Sharing, the cornerstone concept of kindergarten, is a maddening proposition that nearly drove King Solomon to slice a baby in half. Thankfully, researchers have developed a new method for ensuring greater satisfaction among sharers.

When modeling the nuances of fair division, scientists prefer cutting cakes to infants. The classic model is the "you cut, I choose" method: If two people are splitting a cake, one cuts it into two pieces and the other chooses which piece he wants. The person cutting the cake has an incentive to cut the fairest possible way--in half--so that he can still be satisfied with what is left for him. "You cut, I choose" is then free of envy, because each person is served an equivalent piece of cake. But it does not satisfy the property of equitability, wherein each person values their piece of cake as much their counterpart. Imagine two people are sharing a pizza that is covered half in pepperoni and half in anchovies. If one person hates anchovies, there are several possible scenarios in which one diner will be happier than the other.
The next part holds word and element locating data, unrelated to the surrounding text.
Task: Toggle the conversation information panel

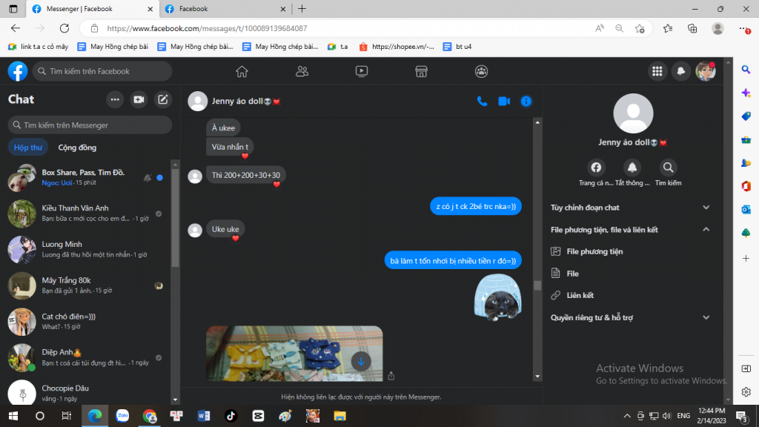Action: click(526, 101)
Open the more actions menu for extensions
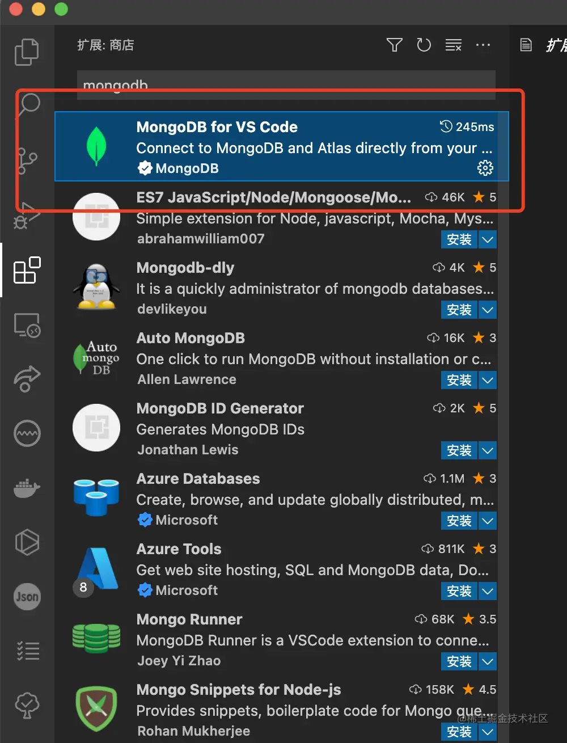This screenshot has height=743, width=567. pos(483,45)

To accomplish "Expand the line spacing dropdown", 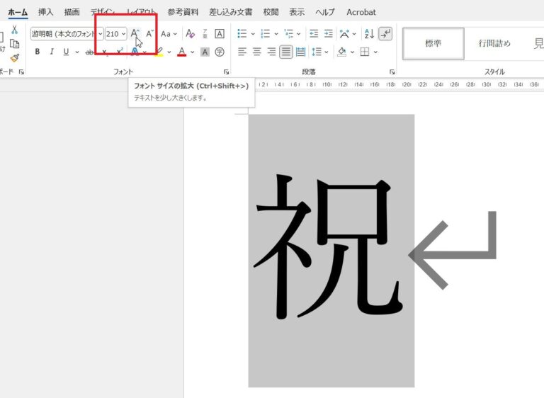I will [x=326, y=52].
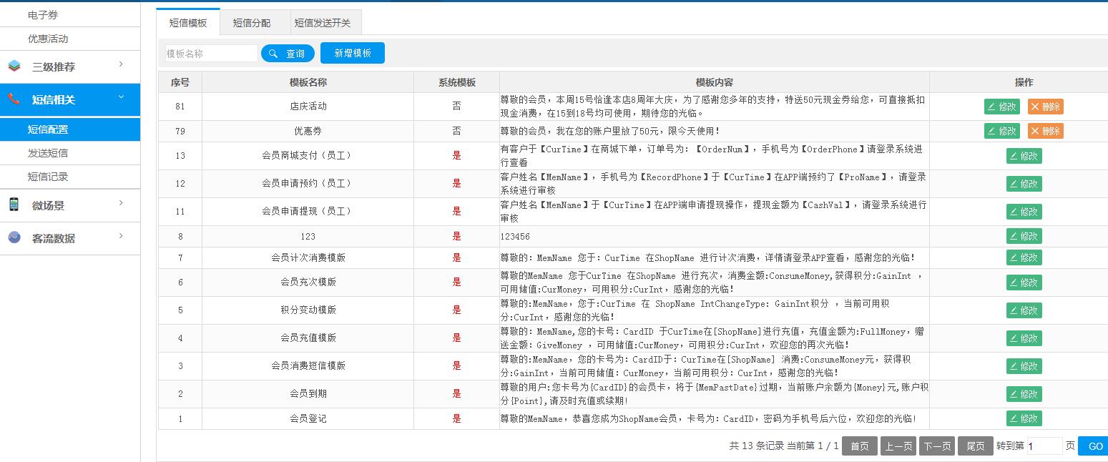Go to 下一页 in pagination

(x=936, y=446)
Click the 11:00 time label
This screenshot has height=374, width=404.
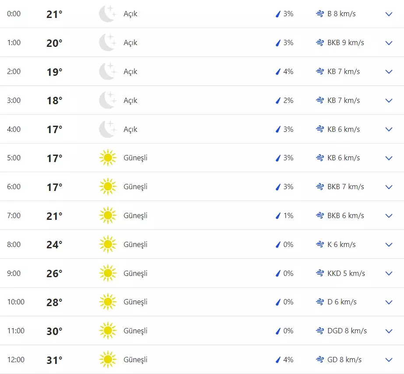(16, 331)
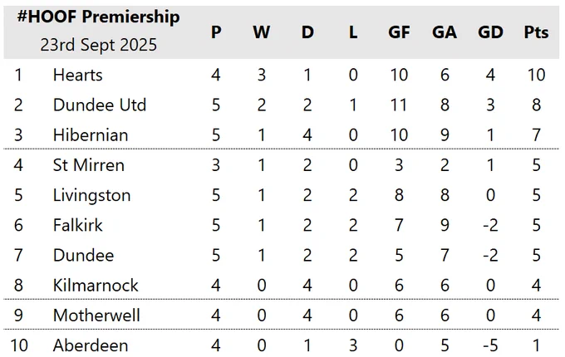
Task: Click the GD column header
Action: tap(490, 32)
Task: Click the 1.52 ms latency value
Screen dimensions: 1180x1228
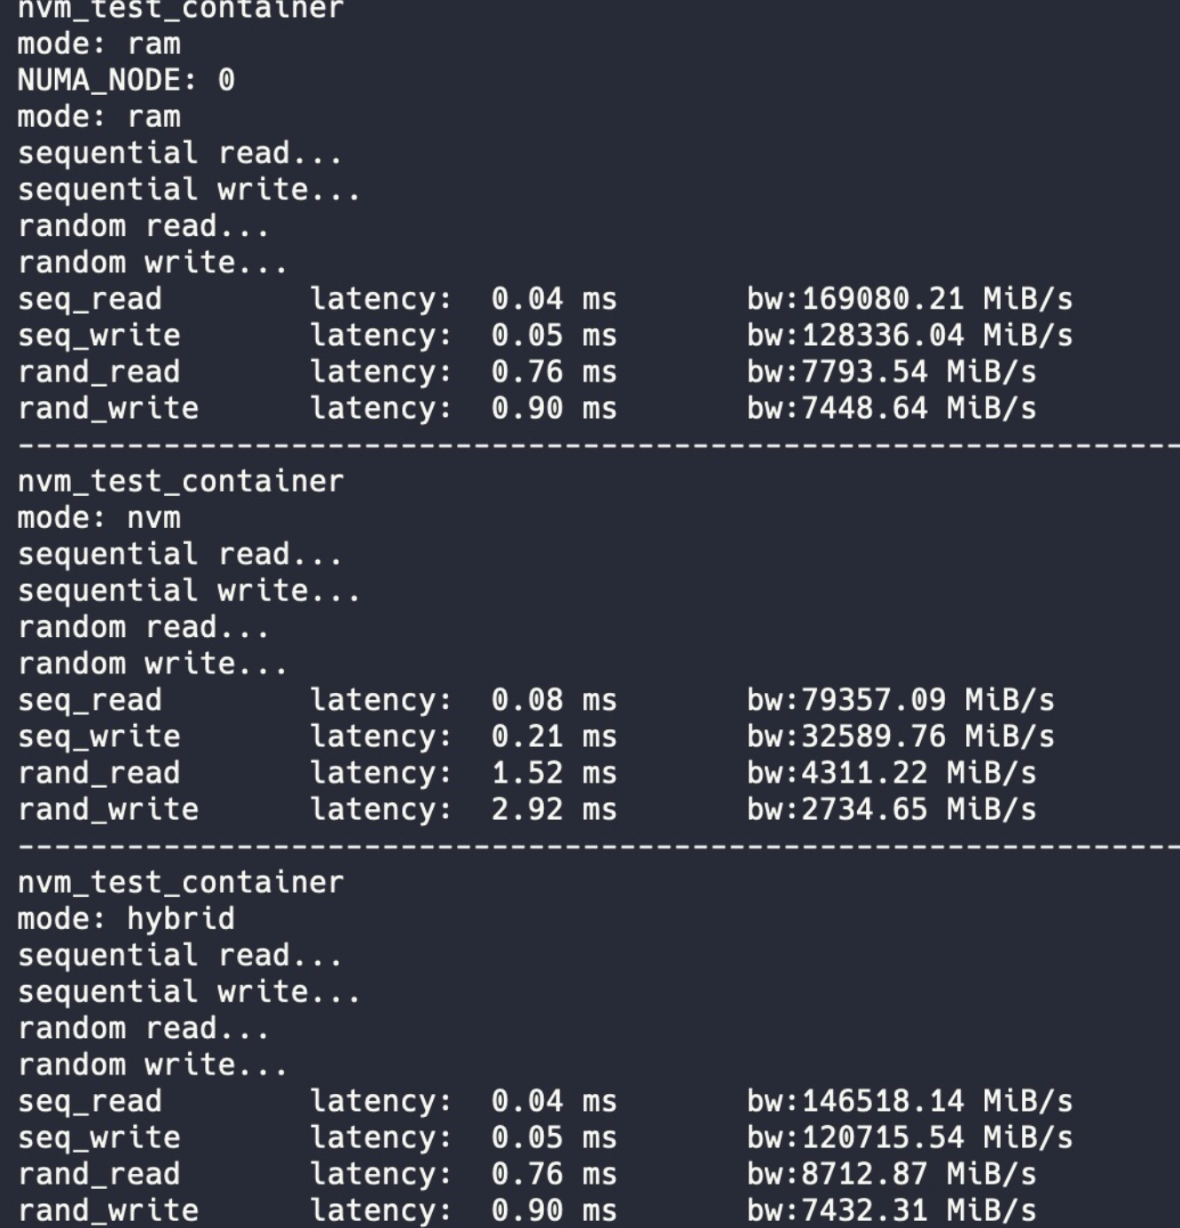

In the current issue of the Notices of the American Mathematical Society, New York University political scientist Steven J. Brams, Montclair State University mathematician Michael A. Jones and Austrian economist Christian Klamler of the University of Graz outline a new manner of division, called surplus procedure (SP), which partially solves the shortcoming. Rather than dividing the cake so both sharers get an equal quantity, they aim for an equal quality: Each person, A and B, submits to a referee a valuation of his or her ideal piece of cake. Then the cake is cut in a mathematically determined way so that both valuations are partially satisfied, and each eater gets more than half of what they asked for. "Because both A and B receive at least 50 percent of their valuations under SP, the resulting division is not only proportionally equitable but also envy free," the researchers write.
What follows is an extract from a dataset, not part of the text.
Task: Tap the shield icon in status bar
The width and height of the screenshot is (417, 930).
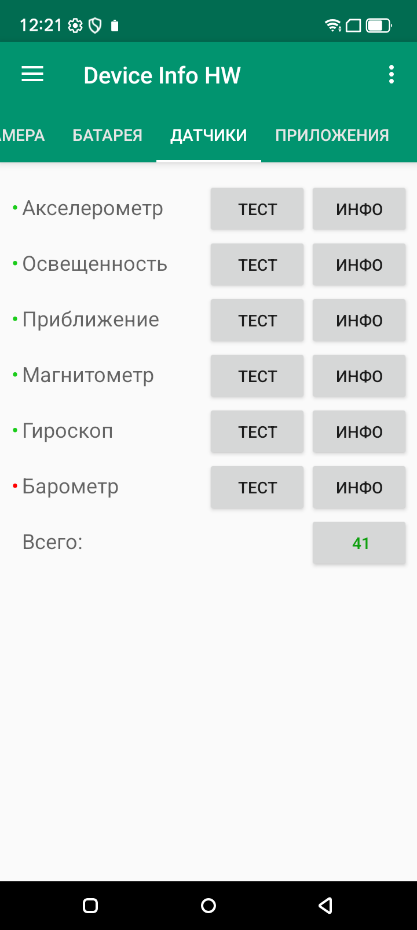Action: (95, 26)
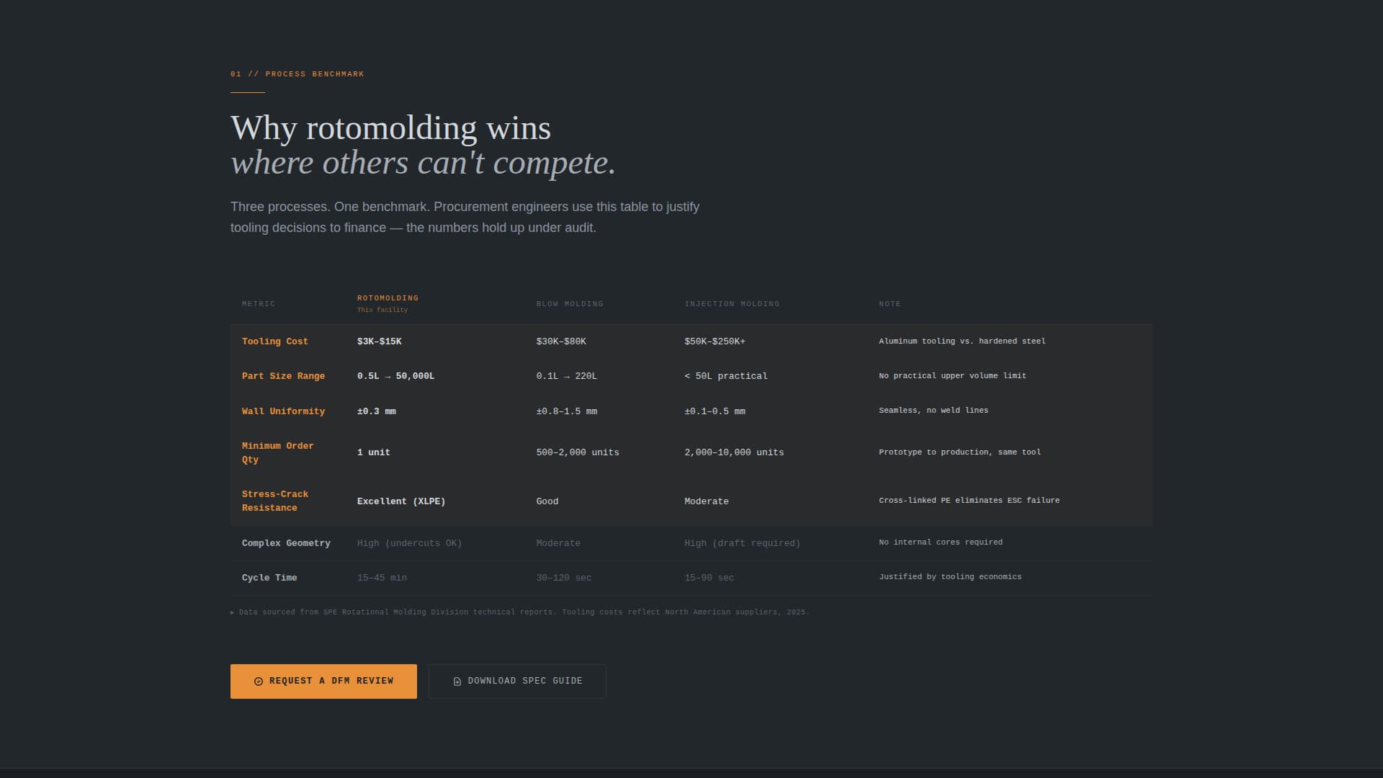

They extended their method to three-person (or more) scenarios, calling this version equitability procedure, or EP. Performed similarly to SP, EP aims to divide the cake so that each person gets more than a third of what they want. (In the case of four people, each would get at least one fourth of their valuation; for five people, they would get at least one fifth.) While SP reconciles envy and equitability, the team admits that in EP, both of these properties are not always satisfied among three or more people. These new cutting methods, however, are "strategy proof," meaning that one player will not be able to manipulate the system by misrepresenting their valuation. This is because each person is trying to maximize their value and they are risk-averse--that is, they won't try to game the system if it means they could get a less valuable piece.
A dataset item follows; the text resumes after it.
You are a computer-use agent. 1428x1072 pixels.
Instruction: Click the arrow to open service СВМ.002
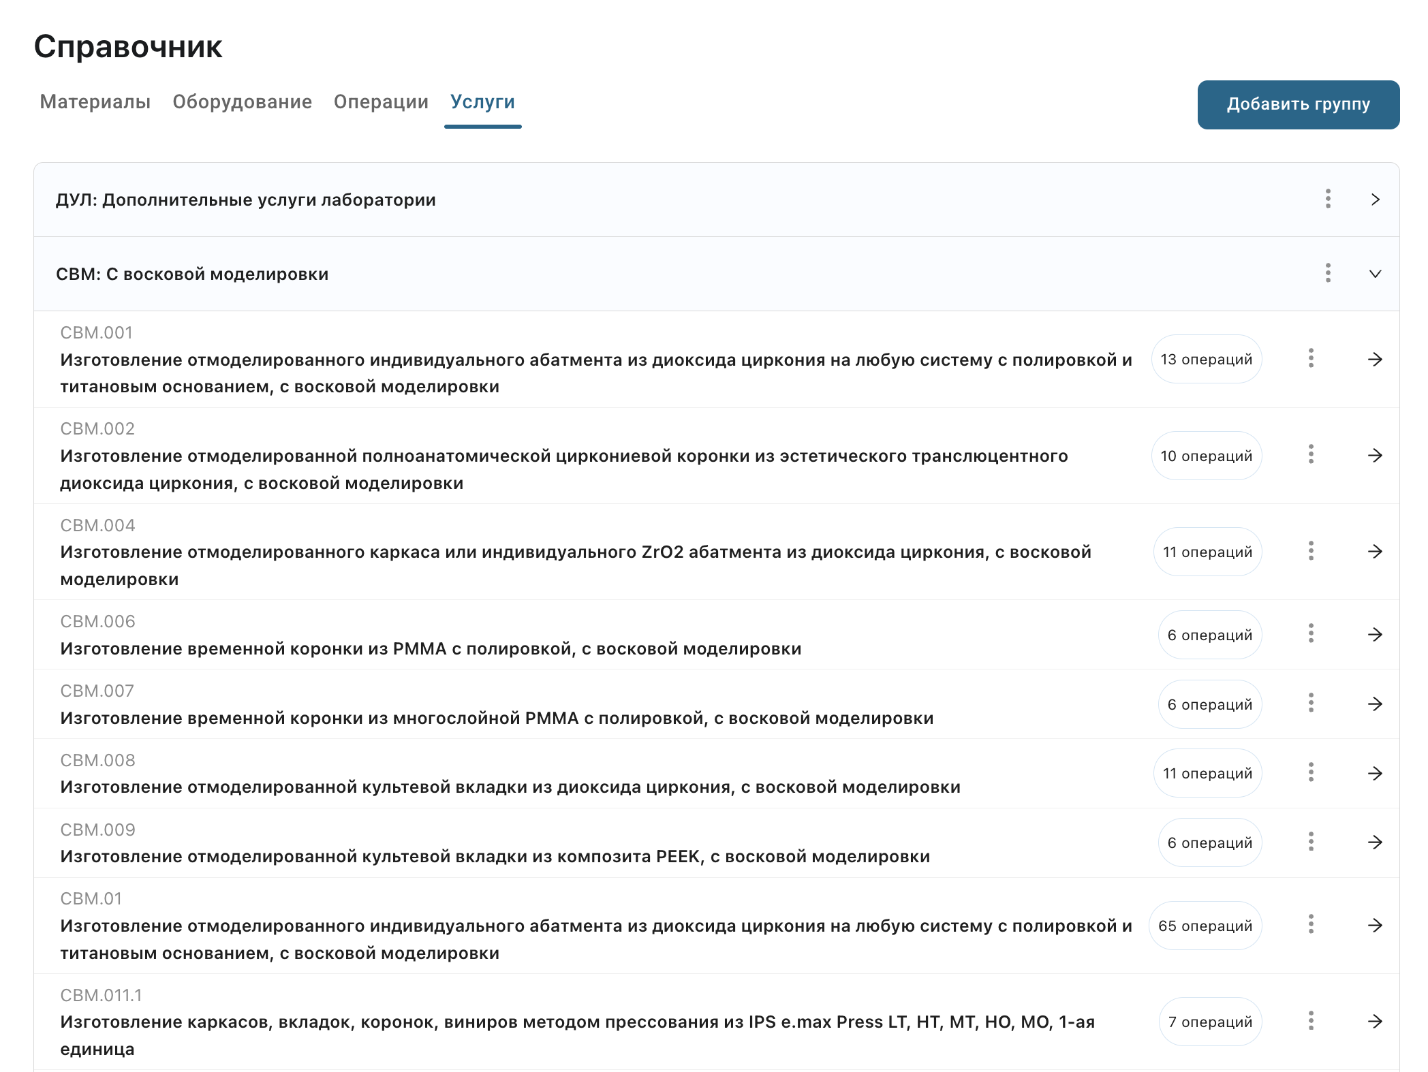pyautogui.click(x=1375, y=455)
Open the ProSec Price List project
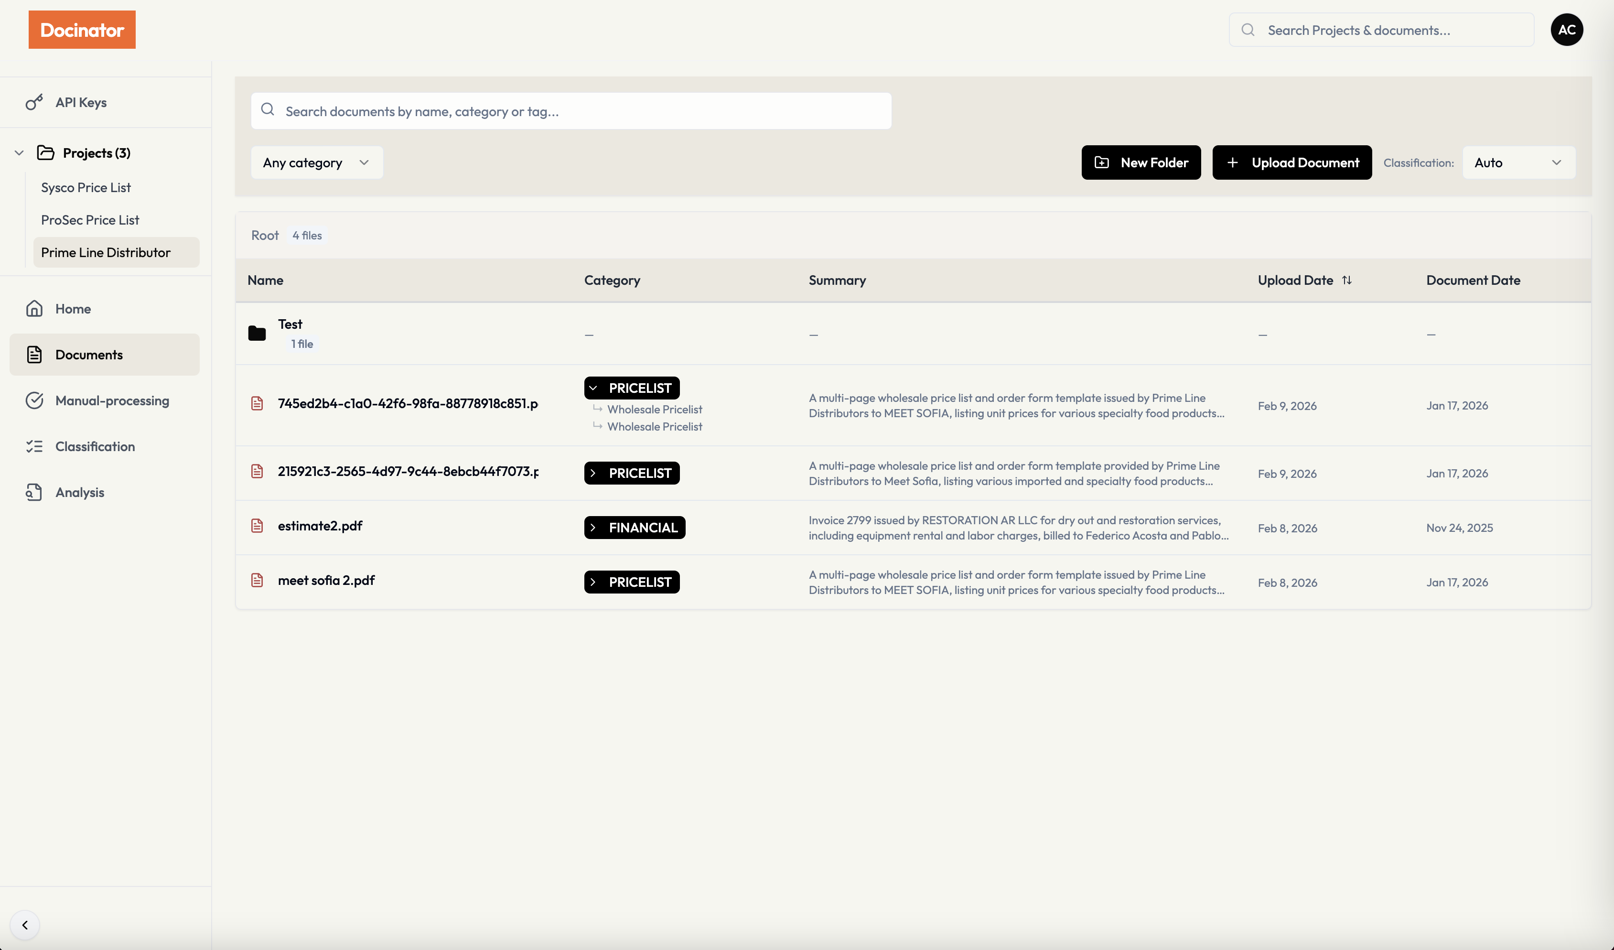The image size is (1614, 950). [x=90, y=220]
Besides operating in the slightly more complicated realm of pizza, the results are applicable to situations that involve the division of land, too. SP may one day be useful to India and Pakistan in determining how to divvy up Kashmir; EP could help the Shia, Sunnis and Kurds partition Iraq. Although these procedures may not be directly applicable to all sharing problems, "the reasoning that goes into fair-division algorithms is valuable," Brams says. "It shows how mathematics can contribute to making dispute resolution more rigorous and precise."